Exercise description -> From the entries, return every line where the string "computer" shows up.

** Opening Data under study block **

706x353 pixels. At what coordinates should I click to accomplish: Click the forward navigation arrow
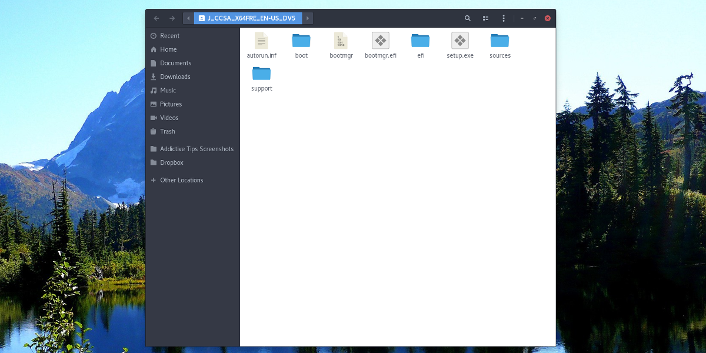coord(172,18)
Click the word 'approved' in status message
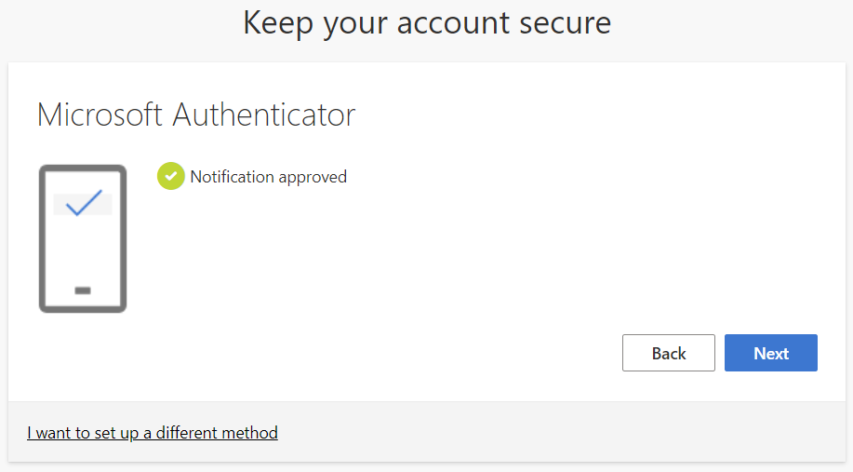853x472 pixels. coord(313,177)
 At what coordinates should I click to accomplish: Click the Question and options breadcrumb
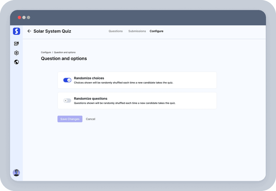(65, 52)
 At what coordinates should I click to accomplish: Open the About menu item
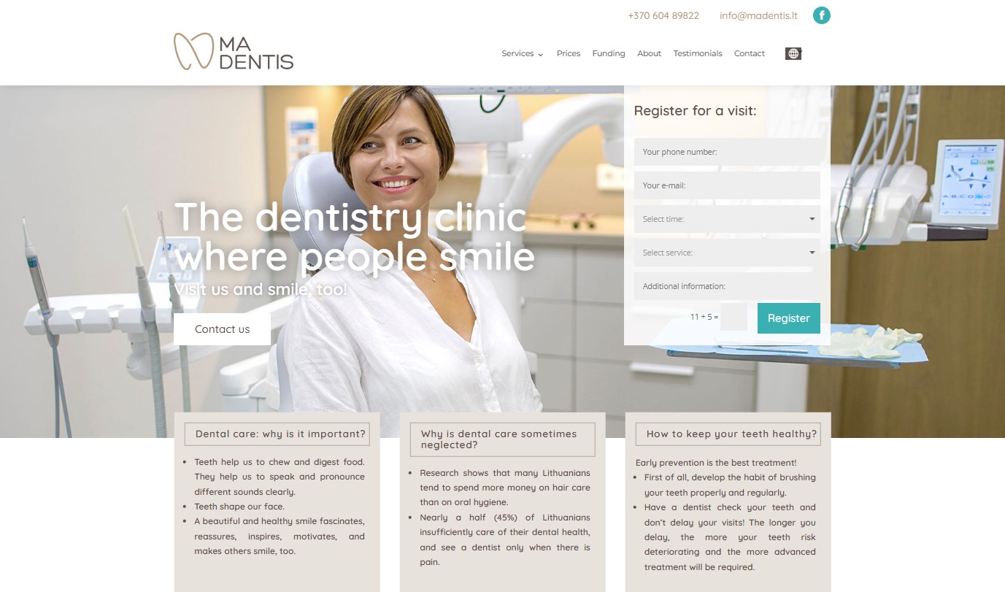649,53
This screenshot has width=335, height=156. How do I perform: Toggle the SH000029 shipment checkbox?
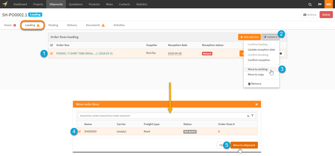coord(79,131)
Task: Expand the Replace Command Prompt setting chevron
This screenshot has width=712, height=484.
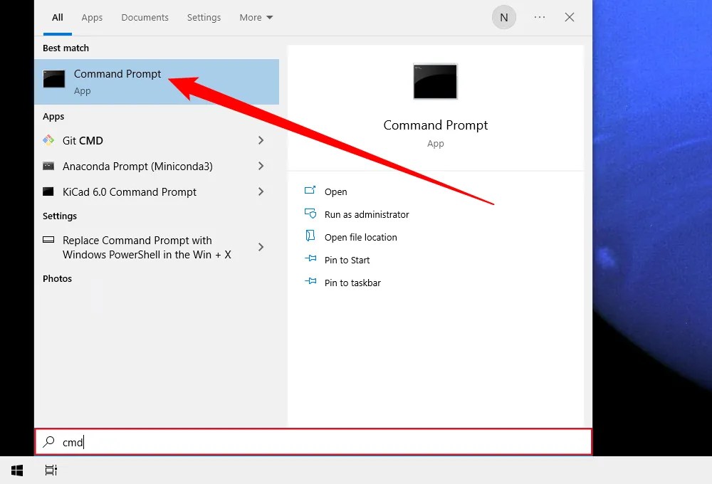Action: coord(261,246)
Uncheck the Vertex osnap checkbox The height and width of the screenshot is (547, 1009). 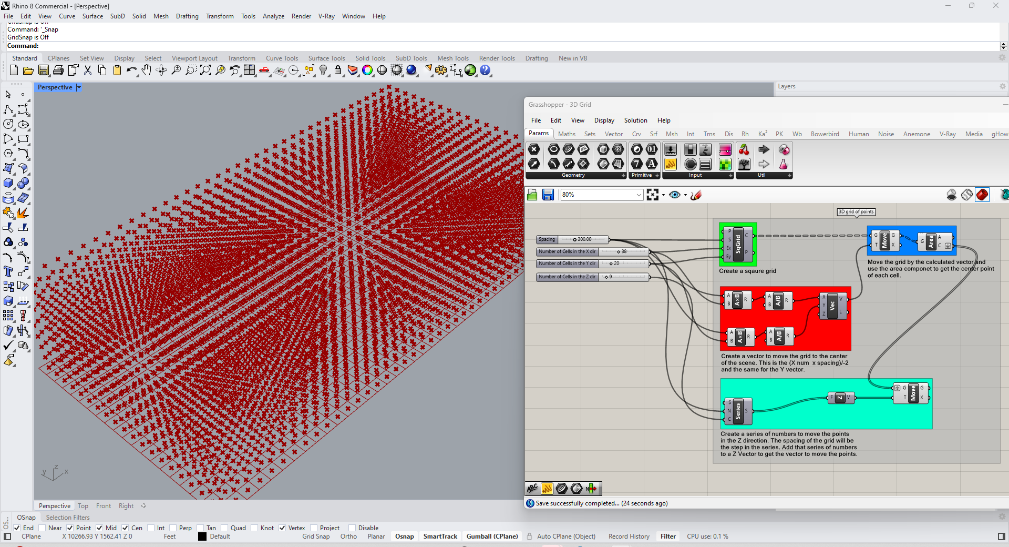[282, 528]
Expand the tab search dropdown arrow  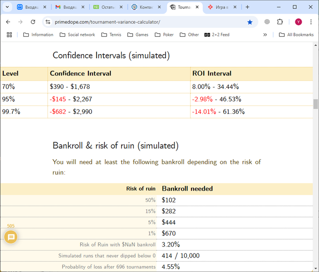(x=6, y=7)
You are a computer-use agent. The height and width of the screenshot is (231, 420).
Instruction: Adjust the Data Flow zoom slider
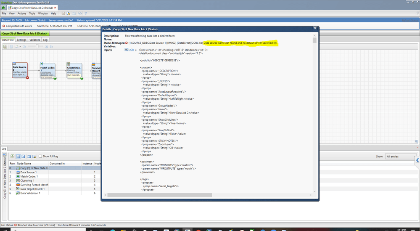click(x=37, y=47)
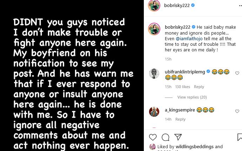The width and height of the screenshot is (242, 151).
Task: Like ubifranklintriplemg's comment
Action: [x=237, y=73]
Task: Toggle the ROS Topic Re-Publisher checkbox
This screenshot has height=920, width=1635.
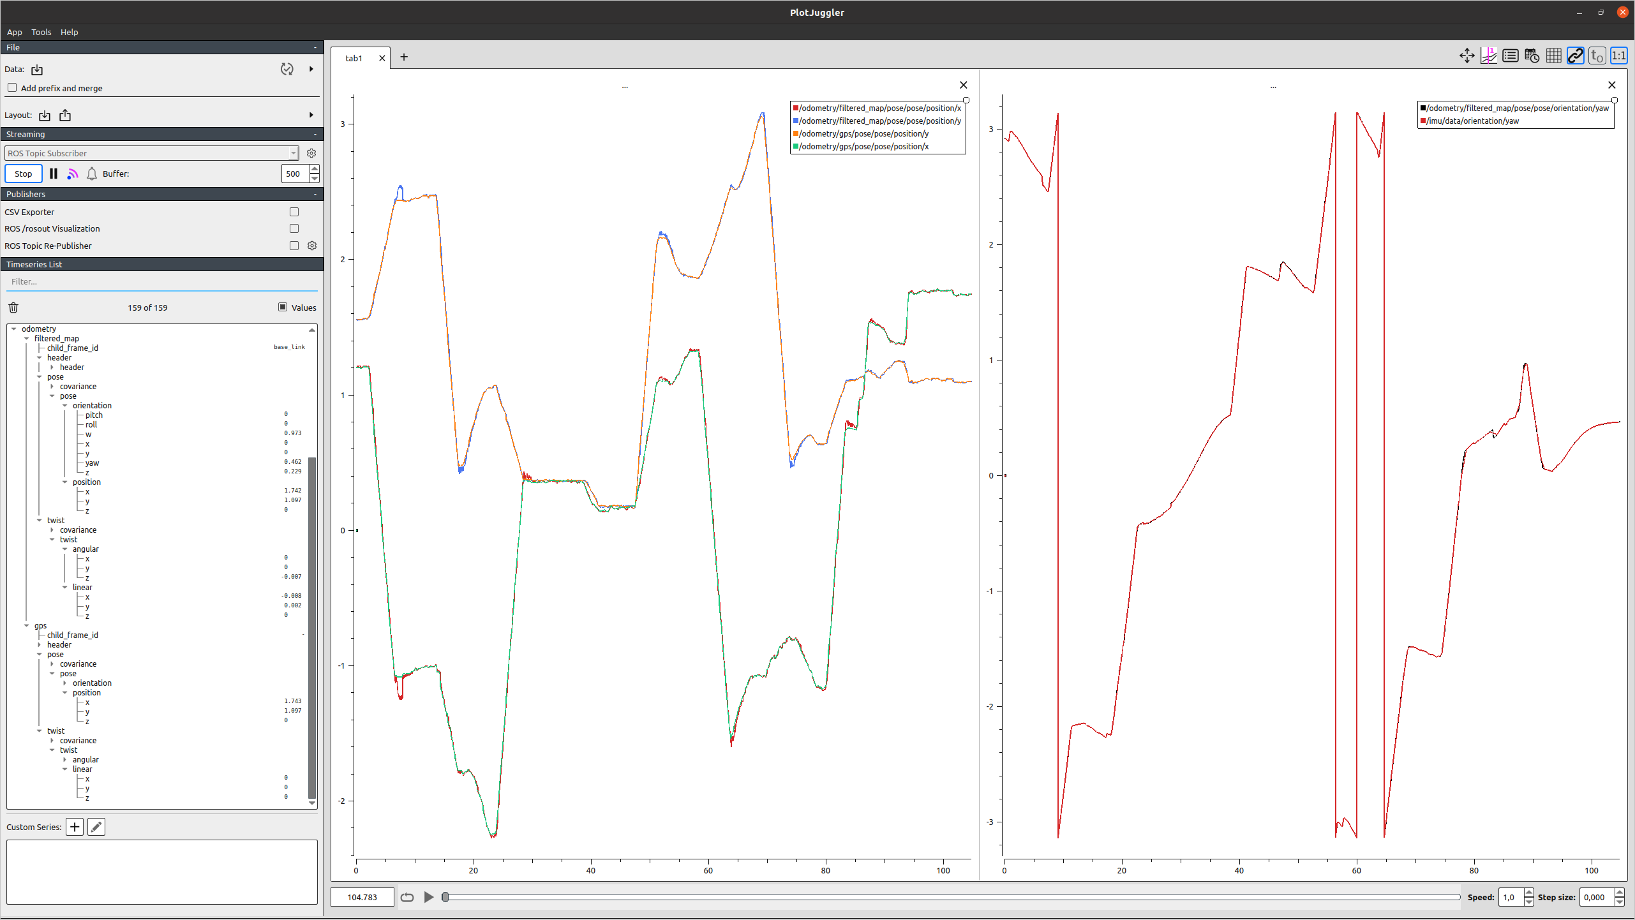Action: click(x=294, y=246)
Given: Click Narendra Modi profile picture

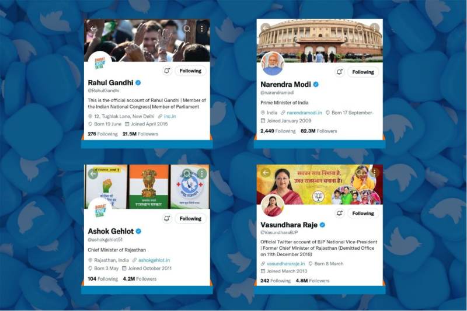Looking at the screenshot, I should [272, 64].
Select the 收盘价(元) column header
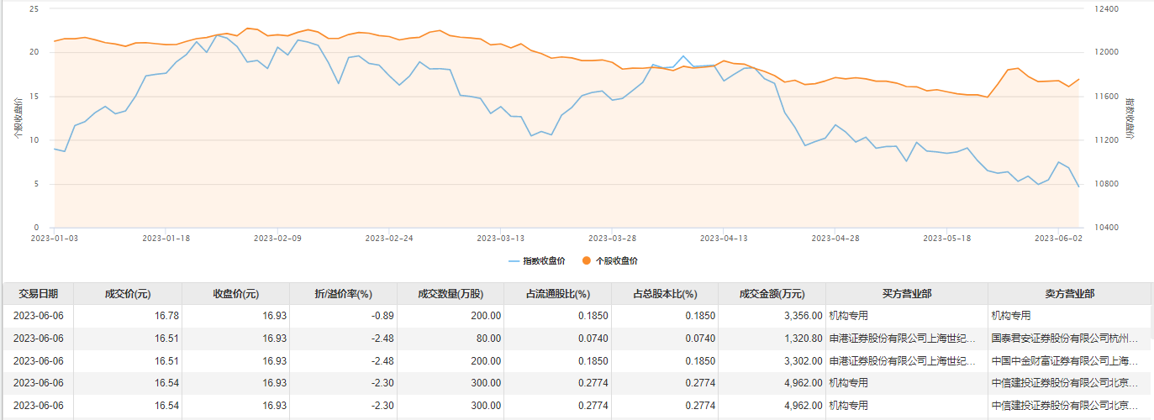Image resolution: width=1154 pixels, height=420 pixels. pyautogui.click(x=235, y=294)
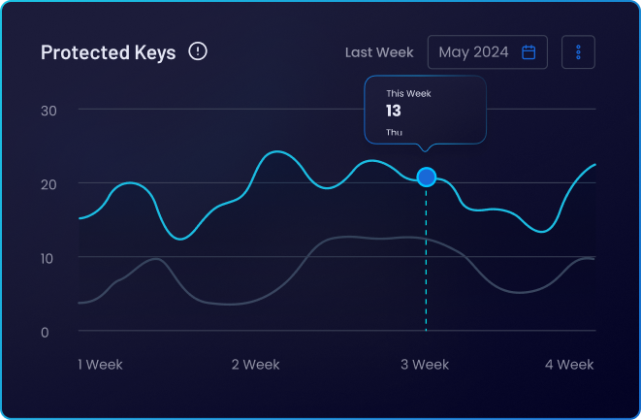Click the This Week tooltip box
The image size is (641, 420).
(x=425, y=110)
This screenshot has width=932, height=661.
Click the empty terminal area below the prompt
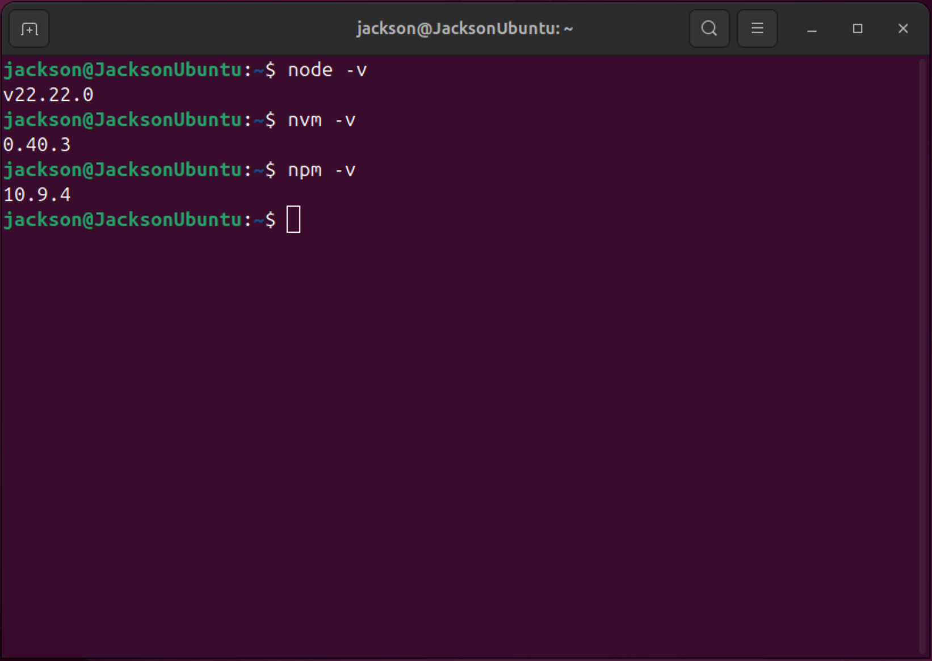[454, 426]
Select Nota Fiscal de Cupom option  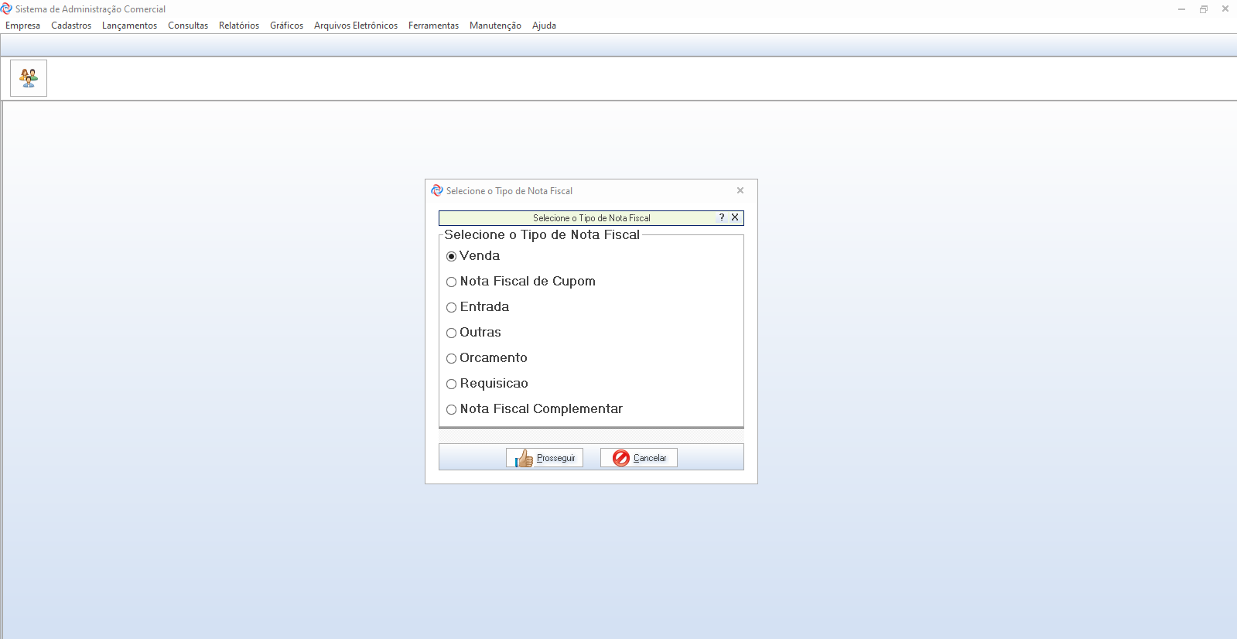point(452,282)
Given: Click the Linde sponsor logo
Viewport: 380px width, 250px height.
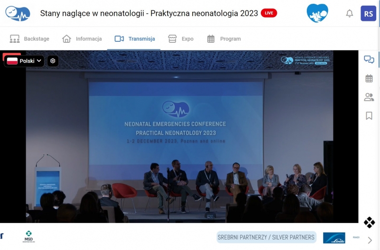Looking at the screenshot, I should click(334, 238).
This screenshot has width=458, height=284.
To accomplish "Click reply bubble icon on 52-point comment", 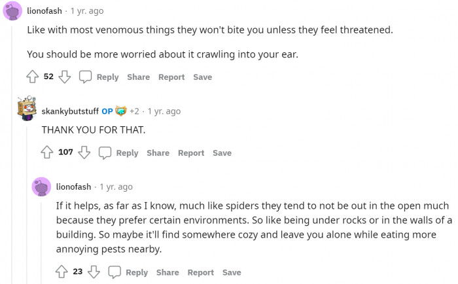I will (86, 77).
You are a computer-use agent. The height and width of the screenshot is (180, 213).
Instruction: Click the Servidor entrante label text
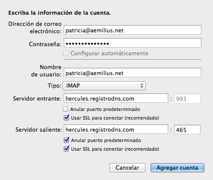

** Closing Data under study block **

Response ->
You are a computer-use agent. The height and width of the screenshot is (231, 420).
You are a computer-use agent. The height and width of the screenshot is (180, 213).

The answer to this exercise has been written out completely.